● **Extract**

%%

84 Cal.App.5th 638
Cal. Ct. App.2022Background
- Plaintiffs Delmer Camp and Adriana Correa sued Home Depot for unpaid wages, alleging Home Depot’s Kronos system recorded minutes but pay was calculated by quarter-hour rounding.
- Home Depot’s Kronos captured punch time to the minute but Home Depot rounded total shift time to the nearest 0.25 hour; rounding rules: ≤7 minutes down, ≥8 minutes up.
- Stipulated payroll data covered 13,387 employees and millions of shifts; in aggregate rounding produced a net surplus for employees, but individual results varied.
- Correa’s records showed no net loss (she conceded overpayment); Camp’s records showed a net loss of 470 minutes (≈7.83 hours) between 2015–2020.
- Trial court granted Home Depot summary judgment applying See’s Candy (rounding lawful if neutral and does not undercompensate over time). Appellate court reversed as to Camp, dismissed Correa’s appeal as abandoned, and remanded.

%%

● **Task**
Answer these questions using the case summary.
1. Under Home Depot's rounding rules, at what number of minutes or fewer was time rounded down?
2. How many employees did the stipulated payroll data cover?
3. What net loss did Camp's records show between 2015 and 2020?
The rows that come next are separate material and have no connection to the case summary.

● **Given records**

%%

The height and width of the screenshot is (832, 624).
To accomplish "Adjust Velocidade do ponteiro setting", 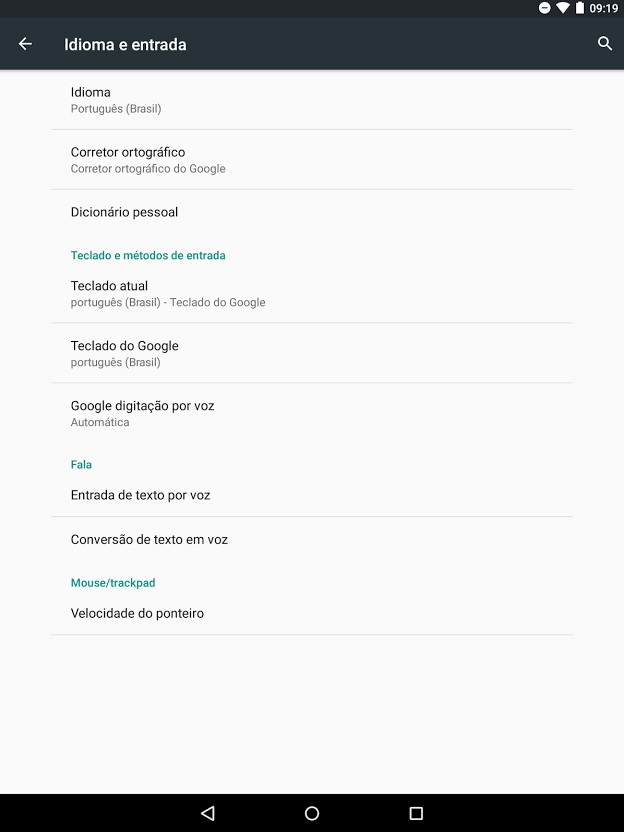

%%
%%

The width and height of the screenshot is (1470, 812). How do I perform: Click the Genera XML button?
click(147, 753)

%%
%%

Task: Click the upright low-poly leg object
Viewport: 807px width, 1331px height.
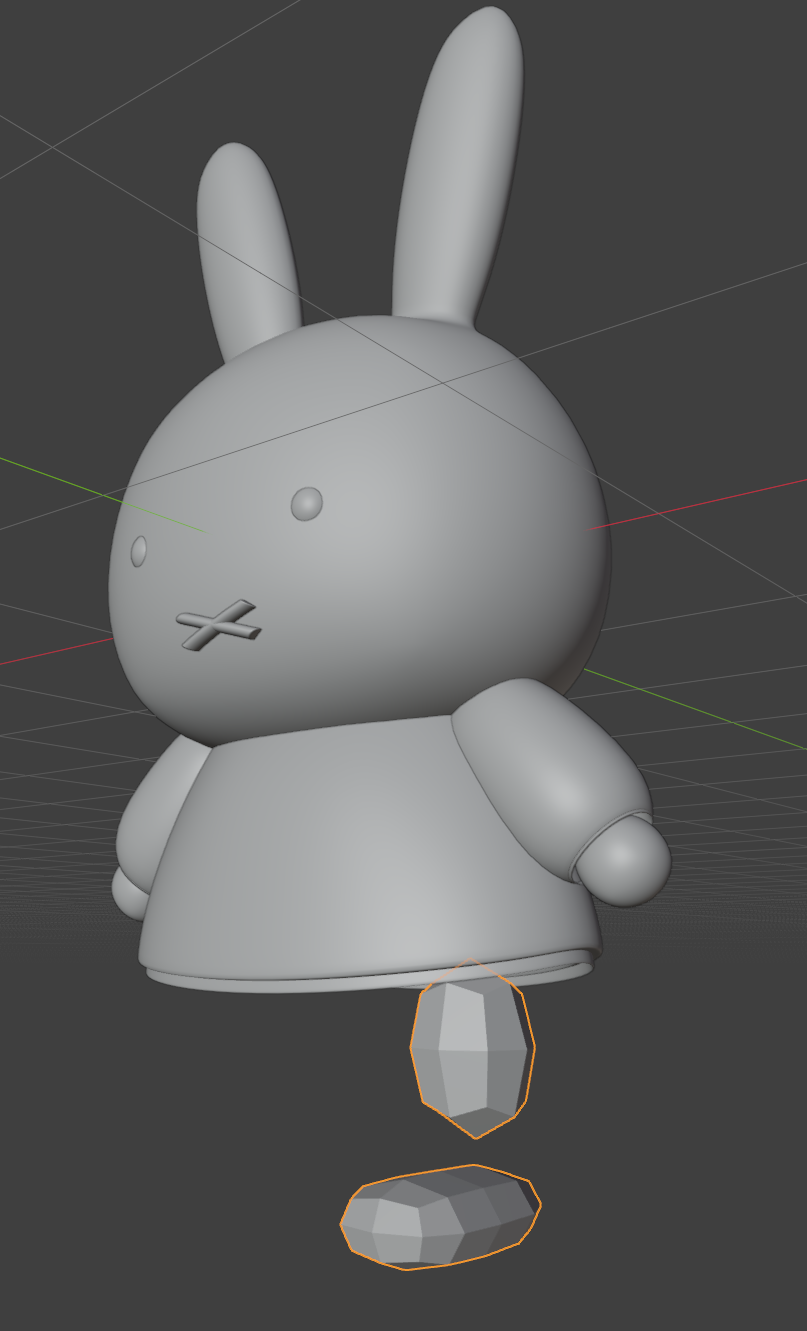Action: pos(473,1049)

%%

● **Exercise solution**
1. 7 minutes or fewer.
2. 13,387 employees.
3. 470 minutes, or about 7.83 hours.